# WHAT YOU ARE ASKED TO DO:
Each record below must be retyped exactly, with nothing left out.

:: EXTRACTED INFORMATION ::

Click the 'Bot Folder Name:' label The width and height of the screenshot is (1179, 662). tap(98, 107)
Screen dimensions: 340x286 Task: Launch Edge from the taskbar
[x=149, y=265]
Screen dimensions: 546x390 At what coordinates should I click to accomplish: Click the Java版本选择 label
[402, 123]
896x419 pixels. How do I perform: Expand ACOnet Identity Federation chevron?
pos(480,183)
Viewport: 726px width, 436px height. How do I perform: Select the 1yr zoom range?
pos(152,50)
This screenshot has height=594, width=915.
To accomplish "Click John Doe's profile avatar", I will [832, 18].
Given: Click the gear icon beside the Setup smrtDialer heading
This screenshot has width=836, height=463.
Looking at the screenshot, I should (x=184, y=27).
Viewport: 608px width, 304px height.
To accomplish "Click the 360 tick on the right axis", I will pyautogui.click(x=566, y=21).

:::

# RESULT FOR THIS TASK:
Click the 'Bot Folder Name:' label The width and height of the screenshot is (1179, 662). tap(98, 107)
Screen dimensions: 340x286 Task: Launch Edge from the taskbar
[x=149, y=265]
Screen dimensions: 546x390 At what coordinates should I click to accomplish: Click the Java版本选择 label
[402, 123]
896x419 pixels. How do I perform: Expand ACOnet Identity Federation chevron?
pos(480,183)
Viewport: 726px width, 436px height. How do I perform: Select the 1yr zoom range?
pos(152,50)
This screenshot has height=594, width=915.
To accomplish "Click John Doe's profile avatar", I will [832, 18].
Given: Click the gear icon beside the Setup smrtDialer heading
This screenshot has width=836, height=463.
Looking at the screenshot, I should (x=184, y=27).
Viewport: 608px width, 304px height.
To accomplish "Click the 360 tick on the right axis", I will pyautogui.click(x=566, y=21).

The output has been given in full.